YOUR INSTRUCTIONS - Decide whether each statement agrees with the deployment guide below. Answer yes or no for each, and quote the words of the guide that decide it. (a) The Docker image is sent to the server using SCP. (b) Posting a comment on the pull request is a required step of the workflow. (c) DORA defines five metrics.

DOCUMENT SECTION -
4. Deploying Pull Requests:

When a pull request is opened, synchronized, or reopened, this workflow will:

  • Checkout the pull request branch.
  • Build the Docker image using the specified Dockerfile and context.
  • Save the Docker image as a tar file and upload it to the server using SCP.
  • Load the Docker image on the server and deploy it by running the container.
  • Optionally, the action can post a comment on the pull request with the status of the deployment and the preview URL.

5. Troubleshooting

  • Permission Denied (Publickey):

    • Ensure that the SSH key is correctly set up on the server and that the corresponding private key is added as a GitHub Secret.
  • Docker Image Issues:

    • Make sure that the context and dockerfile paths are correct and that all necessary files are included in the Docker build context.
  • Deployment Failures:

    • Check the logs in GitHub Actions and on the server for more detailed error messages. Ensure that the Docker container is correctly configured to handle the environment variables and volumes.

Dora Metrics Setup.

DORA metrics are a set of metrics proposed by the DevOps Research Assessment group to help DevOps teams find areas in their processes that could be improved. DORA defines four metrics:

  1. Deployment frequency
  2. Lead time
  3. Change failure rate
  4. Mean-time-to-Recovery

Why Are DORA Metrics Important?

DATA LINES -
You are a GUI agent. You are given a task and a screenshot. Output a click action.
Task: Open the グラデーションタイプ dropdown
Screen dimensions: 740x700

COMPLETED EXERCISE -
(a) Yes: "Save the Docker image as a tar file and upload it to the server using SCP."
(b) No: "Optionally, the action can post a comment on the pull request with the status of the deployment and the preview URL."
(c) No: "DORA defines four metrics"